I have been trying old feelings! Took those feelings from old words! Took those feelings from old letters, from old magazines, from old images. I still have all of her letters, I still have almost everything she sent me, except what I previously mentioned!

I have been thinking... and I keep thinking!! In one of her old texts, she said that when the urge hits her, she used to take the mp3 and go out for a walk late in the night. At the time, it was extremely weird for me to think of her going out at 3 or 4 a.m. with an mp3, because I was such a "pretty-good-boy", I could not imagine myself in such situation, how I imagine her going out?? Now I wonder: does she still feels the urge? Does she still goes out in the middle of the night, listening to her favorite songs? Does she still dances/sings, if the mood and the song are the right ones?

I have been thinking of writing her a letter, but what can I tell her that's different, from 5 or 4 years ago, when we used to write letters to each other? At this moment, I am not taking any advantage of any of her awesome advises, I am not doing a single thing... Let's see if I can change the things... Just let me see!!

Saturday, April 07, 2012

I See Them Keep Doing And Changing

And I never leave the same spot! I keep fighting for something I don't really know what it is, but the voices of the ones who have gone, are still shouting at me...

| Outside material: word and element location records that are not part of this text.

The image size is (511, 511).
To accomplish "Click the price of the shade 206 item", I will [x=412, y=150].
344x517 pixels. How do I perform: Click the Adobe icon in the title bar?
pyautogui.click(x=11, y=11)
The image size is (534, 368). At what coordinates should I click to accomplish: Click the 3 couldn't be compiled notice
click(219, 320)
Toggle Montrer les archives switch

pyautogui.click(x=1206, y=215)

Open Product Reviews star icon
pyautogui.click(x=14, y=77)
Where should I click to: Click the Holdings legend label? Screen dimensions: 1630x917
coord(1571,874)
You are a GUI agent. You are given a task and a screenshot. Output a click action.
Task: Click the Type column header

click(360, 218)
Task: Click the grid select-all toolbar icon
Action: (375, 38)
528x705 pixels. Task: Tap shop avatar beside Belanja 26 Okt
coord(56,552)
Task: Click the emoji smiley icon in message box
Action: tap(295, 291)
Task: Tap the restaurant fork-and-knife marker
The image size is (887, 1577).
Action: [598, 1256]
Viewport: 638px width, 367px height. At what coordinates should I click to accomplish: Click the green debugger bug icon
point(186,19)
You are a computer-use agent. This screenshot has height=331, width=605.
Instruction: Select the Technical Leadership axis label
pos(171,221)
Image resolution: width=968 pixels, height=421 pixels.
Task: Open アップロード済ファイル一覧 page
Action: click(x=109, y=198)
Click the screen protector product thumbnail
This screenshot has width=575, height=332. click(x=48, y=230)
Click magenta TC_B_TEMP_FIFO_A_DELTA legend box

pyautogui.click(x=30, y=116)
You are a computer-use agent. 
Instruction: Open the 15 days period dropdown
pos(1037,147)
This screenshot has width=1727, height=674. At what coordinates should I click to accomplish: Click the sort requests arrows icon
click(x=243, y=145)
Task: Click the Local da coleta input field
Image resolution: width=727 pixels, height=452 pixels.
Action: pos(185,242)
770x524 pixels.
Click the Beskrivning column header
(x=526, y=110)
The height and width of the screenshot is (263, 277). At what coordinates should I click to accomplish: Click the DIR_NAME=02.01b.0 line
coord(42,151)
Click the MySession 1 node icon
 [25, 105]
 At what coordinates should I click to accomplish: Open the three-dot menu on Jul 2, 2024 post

She made her second blog!! Yay!! I have more readings from my Greek Goddess to fill my eyes and soul with truth!! And isn't that women just perfect?? Elizabeth Vasilaki, I told you once and I am saying it again: I LOVE YOU!! Ahahah, please, do not feel scared, it's not that romantic like love, but we can love people in many different ways. We can be in love with someone in so many different ways and you're someone I am truly proud of saying so: I LOVE YOU!!

Well, then again, back to my wonderings... I just noticed that one of the three blogs I rule with this e-mail account, got 11 followers. this one should be my main blog, but... oh well, what the point of saying I have 11 followers somewhere and then saying I don't give a fuck on who reads my words and why they do read my stuffs? It's a little bit like a contradiction, huh?? Well, it's just the story of my life, saying yes, when I say no to the same stuffs... Who cares? Who gives a shit?

I keep walking these streets at night, it doesn't matter how many times I get scared by thugs around there, by certain cars around there, by a certain dude around there, with his secrets and with the fact of me being the only one knowing these same secrets. I keep saying I want to change some stuffs, including my blogs, but I don't really know how I should change my blogs. The one I mentioned somewhere in this post, it was a blog I started writing only in Portuguese, because of some friends of mine and because of my sister Lince, who couldn't read English. Stupid reason to create something that should say almost the same, than the main one. I have a third blog, Portuguese only, that translated means "The Chronicles Of The Victim". My friend Sofy told me to get that blog, because she kept calling me of Victim, because she kept telling me I used to victimise myself, with stupid and meaningless stuffs. Shall I forget all I typed down and delete any of those blogs? So I keep walking and I keep doing exactly the same work online I have been doing until now, but I have been collecting some ideas for what I really want to do... So I keep going to the café, so I keep smoking my cigarettes, so I keep writing down some verses as and insane, while I keep dreaming and planning a brilliant future!! Where are my realities? Why is everything always made of dreams??

I can't remember when was the last time I have sent a letter... I mean, I keep typing letters for my beloved Erin and I want to write down a letter for Elizabeth, but I don't know when I will be able to send it, so I keep letting time passing by. I keep handmaking FB's, in worthless efforts, because I will try to type down the addresses of the people I want to do FB's to, print them, try to do the neatest FB's as possible, but right now, I don't feel any brave enough... Not even to sit down in front of my own computer, to recover my old stories, to type down some new ones, to the which I have had some ideas.

I see people keep doing stuffs, improving their lives and I am being too lazy to do those I am able to do myself and unable to change those I can't do a single thing about them. I feel like fainting or crying, from times to times, but tears dry in my eyes. Tears die in my eyes. Tears never drop. Tears never roll down.

I keep seeing them changing... I keep seeing myself never leaving the same black hole I have been onto from all these years!!